In response to a question, he said that it made sense for him to risk death to come to the conference because speaking at the conference raised his social status, which correlates with life expectancy, which was greeted with laughter and applause.

Singularity Summit - Esther Dyson

Esther Dyson is giving a talk. She's training to be an astronaut!

The Personal Genome Project sequenced her genome. It's online as an experiment to see what happens when you put your genome online. She's a director at 23andMe, a genome sequencing company. She's talking about the future of genetic testing. We'll have personalized drugs appropriate to your genome.
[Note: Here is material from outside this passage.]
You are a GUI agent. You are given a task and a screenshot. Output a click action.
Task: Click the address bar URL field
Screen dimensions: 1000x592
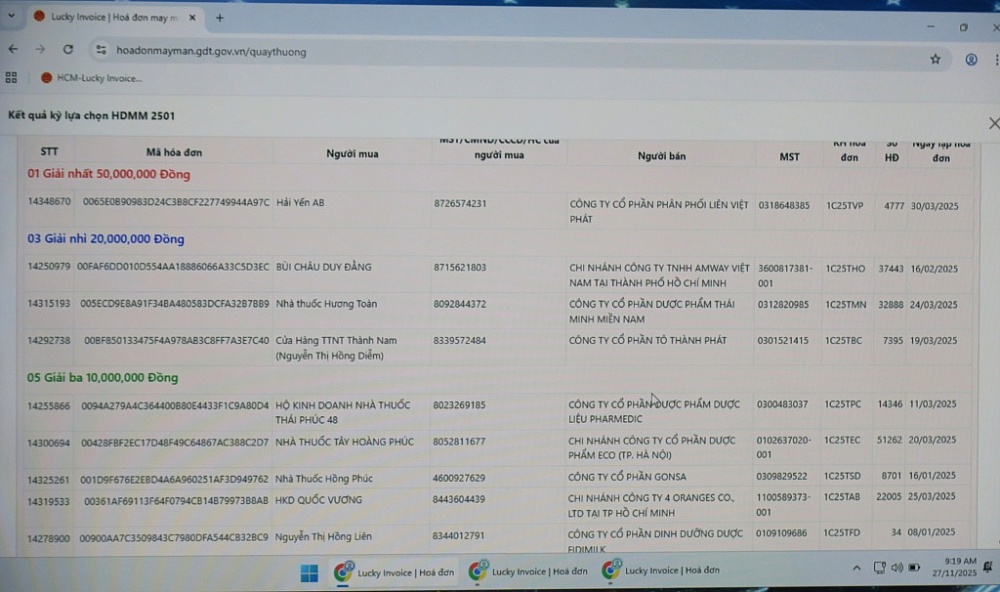tap(400, 51)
Should we have personalized laws? Maybe we will find a gene showing propensity to alcohol (presumably she means addiction or violence). Should regulations be heavier on people with this gene? (Or, I would add, maybe regulations should be lighter on the rest of us.)

Singularity Summit - Nova Spivack

Nova Spivack, CEO of Twine, is giving a talk on how to build a super-intelligence through collective intelligence (I think?). That is, just as a super-organism is made up of many organisms (consider bees, ants, etc.), so might a super-intelligence be made of many intelligences. Consider humanity as a super organism/intelligence.

Nova is a cool name.

Singularity Summit - Vernor Vinge

I arrived right on time. Vernor Vinge is being interviewed by Bob Pisani. He says that, unlike some other ambitious projects humanity might attempt (e.g. the space program), there are hundreds of thousands of people already working on the Singularity whether they know it or not. I guess he means people who are working on any kind of computer intelligence or biomedical enhancement.

He's talking about the billion-year trend to co-operation and positive sum games. Would a super-intelligence destroy us? Maybe it wouldn't want to for the specific reason that humanity is a great fallback system for it. If it dies but humanity survives, its kind will be recreated by us. (Of course, this makes some serious assumptions about the goals of the super-intelligence.)

Blogging the Singularity Summit tomorrow

I intend to live-blog the Singularity Summit tomorrow.

(But that is not a promise. I might be too busy listening to the presentations and talking to people. I'm very poor at multi-tasking.)